Russia’s dynamic economic environment is fueling a surge in hotel demand, especially in the country’s three major cities: Moscow, St. Petersburg and Yekaterinburg.
This represents a stark turnaround from 2008, when the economic downturn was taking its toll. Russia’s economy started recovering in the third quarter of 2009 as the price of petrol increased. Gross domestic product posted relatively strong gains of 4.3% during 2011; the EU27 and Germany, by comparison, reported more modest GDP increases of 1.5% and 3%, respectively. During the same 12-month period, Russia also saw inflation increase by 8.9% compared to 3.1% in the EU27 and 2.5% in Germany. The country has benefitted from ongoing demand for natural resources (particularly petrol) and manufacturing goods, as well as robust growth in science technology.
Additionally, nearly all the major hotel players have opened and are in the process of opening new properties during 2012.
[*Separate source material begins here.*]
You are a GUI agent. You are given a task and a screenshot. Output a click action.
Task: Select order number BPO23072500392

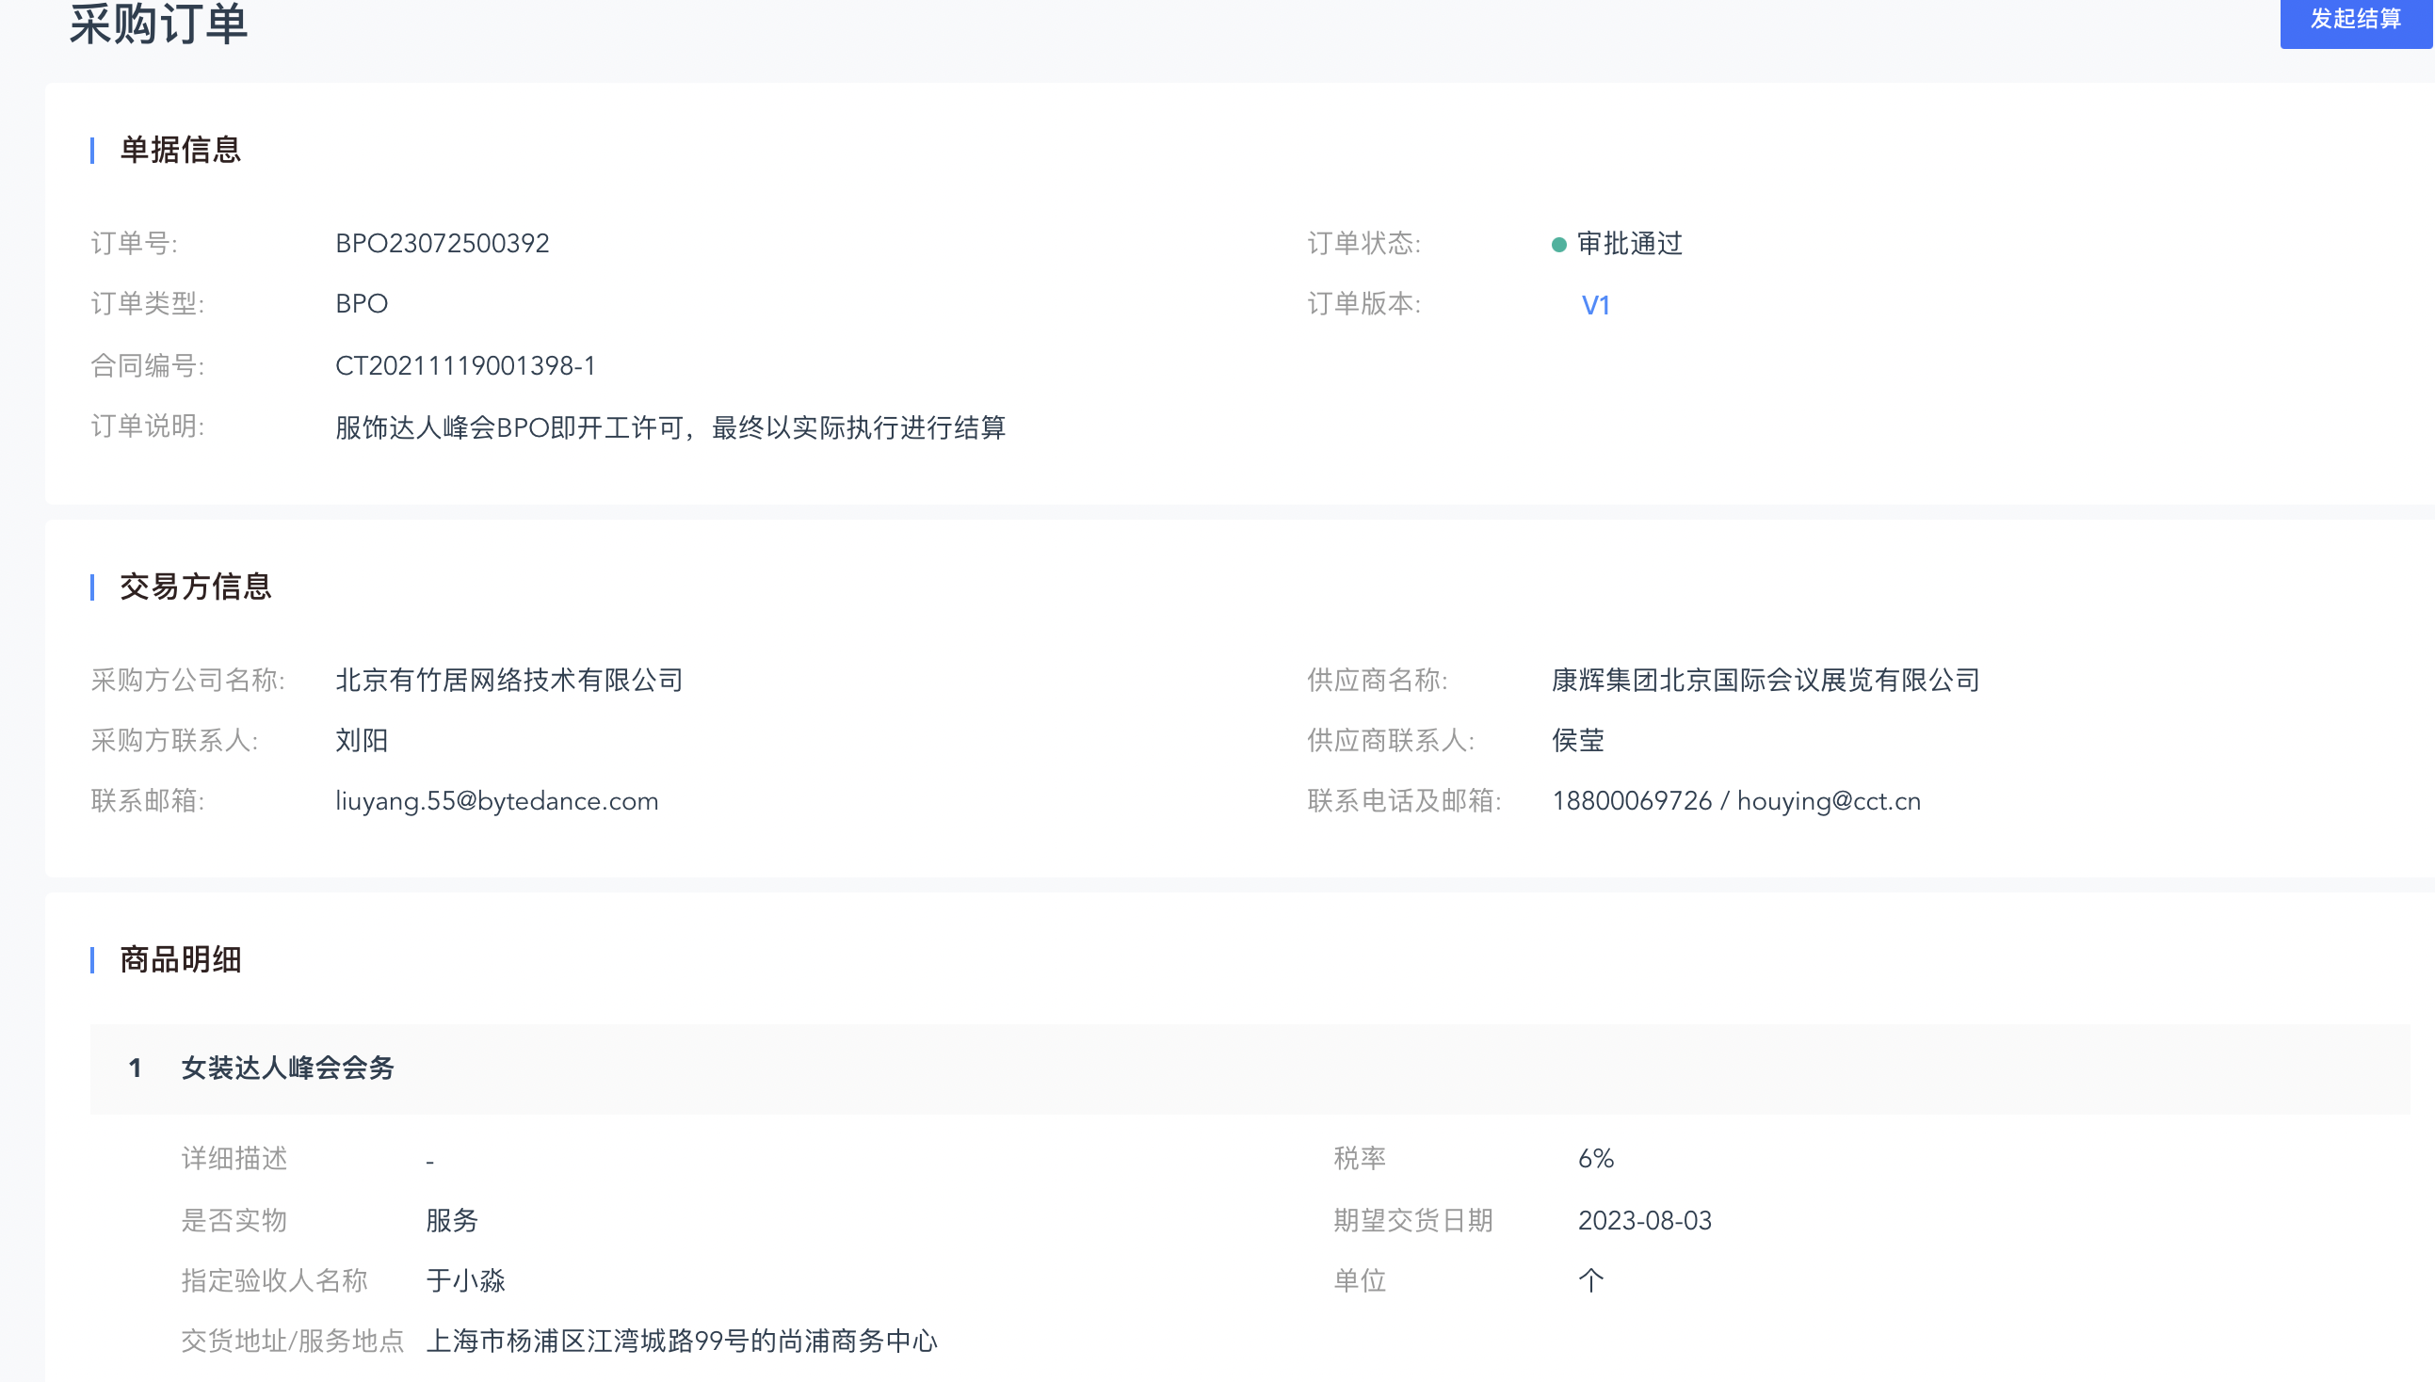click(x=442, y=244)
I remember when I first visited the city of St. Petersburg in early 2005. The city had just a handful of properties that were modern and could adequately meet the demand and growing number of international travelers. The hotel inventory around the city has changed dramatically since then. Inventory has increased not only in number but also in terms of service level. In the last year alone, St. Petersburg has seen the addition of more than 700 rooms, including two Crowne Plaza (InterContinental Hotels Group) hotels, the modern and hip W St. Petersburg Hotel (Starwood Hotels & Resorts) and more recently a Domina Hotel.
Despite all these new additions, St. Petersburg has seen strong demand growth, which year to April 2012 was 18.5%, compared to demand growth of 12.7% during 2011. This demand growth mainly has been translated for hoteliers in a higher occupancy rate, whilst the average daily rate has remained fairly unchanged year to April as compared to the previous year.
Moscow, which has the largest room inventory at 36,799, has seen a slightly lower growth rate compared to St. Petersburg. The new hotel supply increased by only 2.4% in 2011, with 887 rooms comprising offerings from Courtyard by Marriott, InterContinental, Radisson Blu and Ramada.
The city’s demand increased 4.6% during 2011. RevPAR growth was a combination of occupancy growth and ADR growth. This year alone, RevPAR growth reached double-digit levels, excluding the month of March, which contained a long bank holiday and also experienced some unrest in parts of the city during the presidential election.
Some 1,400 kilometers (869 miles) east from Moscow is Russia’s fourth largest city, Yekaterinburg, which has 1.3 million inhabitants and approximately 2,587 daily rooms. The city experienced strong growth in occupancy (+25.5%) and ADR (+4.2%) during 2011. During the first four months of the year, hoteliers have enjoyed strong demand growth of 12.5% and supply levels that have remained practically unchanged.
As Russia continues to benefit from global demand for commodities and fuel, its hotel industry undoubtedly will benefit from the increasing demand from business travelers, as well as new hotel projects that are being completed across the major cities.
Most of the attention from global hotel brands up until this point has focused on Moscow and St. Petersburg. Now is the time when secondary cities across the country will see more of the international hotel brands opening up their doors. With 20 cities having more than 600,000 people, hotel brands have the chance to claim a stake in this growing market. This will help to meet the demand of international and national business travelers.
I also believe that Russia will see the emergence of its own brands such as Azimut Hotels and Heliopark, which so far have mainly focused their development plans towards the upper end of the hotel segment. There is definitely room for budget and midscale modern facilities across the country.